Our Head of Paid and Partnerships, Chandni Fokeer, shared some brilliant examples of YouTube conversion campaigns that influencers have run. For example, last year, we worked with a New Zealand-based beauty brand named Trilogy, which wanted to grow in the US market. 

To break into the saturated US beauty space, we created a full-funnel solution with influencers at the heart. Each authentic piece of creator content drove traffic to Trilogy’s website or Amazon, generating sales or valuable data for retargeting and future strategies. 

Brands need to share Google Analytics, Amazon, and Shopify data for agencies like us to effectively track and improve performance. Another way we were able to see the detailed impact of our campaign was by generating personalized discount codes and UTM links.

Creators generated 60% of the total campaign revenue on Trilogy’s website and drove 90% of both traffic and revenue to Amazon during Amazon Prime Day. We leaned deeper into understanding the consumer journey and found that purchase intent from our influencer traffic was 3 times higher than Trilogy’s website's average.

6. From flash-in-the-pan to fan-for-life

Trust and consistency beat virality. According to Jordan Theresa, a video essay creator with a personality-driven channel, long-term brand partnerships work best because her audience knows when a product genuinely fits her lifestyle. Her content is often based on audience requests, making it even more critical that brand integrations feel aligned.

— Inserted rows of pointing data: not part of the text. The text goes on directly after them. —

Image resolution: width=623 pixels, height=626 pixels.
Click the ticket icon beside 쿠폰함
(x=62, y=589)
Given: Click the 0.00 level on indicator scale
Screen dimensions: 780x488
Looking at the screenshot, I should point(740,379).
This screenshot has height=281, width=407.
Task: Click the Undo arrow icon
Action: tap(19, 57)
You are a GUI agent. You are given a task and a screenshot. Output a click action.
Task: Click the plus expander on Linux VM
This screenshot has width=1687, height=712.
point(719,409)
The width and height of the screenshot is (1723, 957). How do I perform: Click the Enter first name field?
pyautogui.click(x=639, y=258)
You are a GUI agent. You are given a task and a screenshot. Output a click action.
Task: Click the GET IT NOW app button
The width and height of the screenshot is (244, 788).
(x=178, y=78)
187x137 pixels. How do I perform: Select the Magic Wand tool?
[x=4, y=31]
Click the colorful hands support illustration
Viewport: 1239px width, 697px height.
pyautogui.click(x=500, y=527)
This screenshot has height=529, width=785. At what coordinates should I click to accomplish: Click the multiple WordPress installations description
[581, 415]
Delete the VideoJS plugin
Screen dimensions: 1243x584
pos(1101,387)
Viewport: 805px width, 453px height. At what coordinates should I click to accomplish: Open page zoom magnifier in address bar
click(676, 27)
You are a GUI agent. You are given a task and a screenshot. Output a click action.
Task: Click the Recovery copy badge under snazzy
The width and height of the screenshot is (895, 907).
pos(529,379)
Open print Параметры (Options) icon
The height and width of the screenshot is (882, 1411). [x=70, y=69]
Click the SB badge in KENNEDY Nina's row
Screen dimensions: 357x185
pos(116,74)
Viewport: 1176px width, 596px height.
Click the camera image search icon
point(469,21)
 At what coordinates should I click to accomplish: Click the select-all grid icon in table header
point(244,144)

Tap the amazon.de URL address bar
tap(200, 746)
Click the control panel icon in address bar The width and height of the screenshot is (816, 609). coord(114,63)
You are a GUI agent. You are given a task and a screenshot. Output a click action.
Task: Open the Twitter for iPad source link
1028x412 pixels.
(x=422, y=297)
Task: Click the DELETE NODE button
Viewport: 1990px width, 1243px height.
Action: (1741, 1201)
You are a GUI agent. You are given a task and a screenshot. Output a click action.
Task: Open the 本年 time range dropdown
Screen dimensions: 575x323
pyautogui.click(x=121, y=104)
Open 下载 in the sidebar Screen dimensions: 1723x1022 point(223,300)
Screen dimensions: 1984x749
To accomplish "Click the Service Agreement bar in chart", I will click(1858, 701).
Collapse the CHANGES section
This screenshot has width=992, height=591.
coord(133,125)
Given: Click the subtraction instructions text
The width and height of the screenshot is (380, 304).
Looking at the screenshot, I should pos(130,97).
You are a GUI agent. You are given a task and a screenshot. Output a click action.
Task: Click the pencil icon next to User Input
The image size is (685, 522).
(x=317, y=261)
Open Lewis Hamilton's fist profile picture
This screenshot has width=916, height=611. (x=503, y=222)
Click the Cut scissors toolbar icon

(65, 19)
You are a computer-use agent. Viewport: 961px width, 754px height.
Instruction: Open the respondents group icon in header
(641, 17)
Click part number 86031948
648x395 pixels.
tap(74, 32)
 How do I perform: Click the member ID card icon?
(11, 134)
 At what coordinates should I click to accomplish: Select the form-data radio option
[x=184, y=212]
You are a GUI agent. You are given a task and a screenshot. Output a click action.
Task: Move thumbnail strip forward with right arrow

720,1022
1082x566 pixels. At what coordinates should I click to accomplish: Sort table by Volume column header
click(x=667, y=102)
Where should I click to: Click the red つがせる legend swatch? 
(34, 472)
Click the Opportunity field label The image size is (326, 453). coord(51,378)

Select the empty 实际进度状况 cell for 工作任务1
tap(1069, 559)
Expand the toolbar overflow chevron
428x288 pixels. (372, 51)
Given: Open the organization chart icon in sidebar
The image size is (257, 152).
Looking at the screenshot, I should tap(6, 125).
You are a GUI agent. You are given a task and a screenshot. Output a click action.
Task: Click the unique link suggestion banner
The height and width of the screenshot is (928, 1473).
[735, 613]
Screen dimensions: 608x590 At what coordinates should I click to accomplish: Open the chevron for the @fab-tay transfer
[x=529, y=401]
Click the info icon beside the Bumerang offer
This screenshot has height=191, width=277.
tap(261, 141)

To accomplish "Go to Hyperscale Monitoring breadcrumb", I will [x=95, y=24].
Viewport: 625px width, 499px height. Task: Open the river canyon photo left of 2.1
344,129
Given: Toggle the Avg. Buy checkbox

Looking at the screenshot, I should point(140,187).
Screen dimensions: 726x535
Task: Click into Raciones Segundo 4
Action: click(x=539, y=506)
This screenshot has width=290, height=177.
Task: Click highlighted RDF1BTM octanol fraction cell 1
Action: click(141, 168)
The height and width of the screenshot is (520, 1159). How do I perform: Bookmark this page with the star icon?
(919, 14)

When brands try to over-control messaging, it backfires. Instead, Jordan implores brands to listen to creators, creating clear yet flexible briefs, and understanding that sometimes audiences prefer transparency over forced integration. It’s 2025, and it's no secret to audiences that they’re being advertised to. 

7. The future is AI-powered

Of course, AI got a mention during the panel sessions. The consensus was clear that AI is, and should be, a tool to enhance creativity, not replace it. YouTube has incorporated AI tools into the platform to make creators’ and audiences’ experiences more seamless, but at the heart of everything is still the creator. 

As Bolly Nolla, Creative Lead at Google, shared, creators aren’t just content producers; they’re community builders, and brands must treat them as creative partners, not just media channels.

Ultimately, Influencer Marketing on YouTube in 2025 is about more than reach, it’s about resonance. Brands that trust creators, lean into community, and invest in long-form storytelling will see lasting ROI.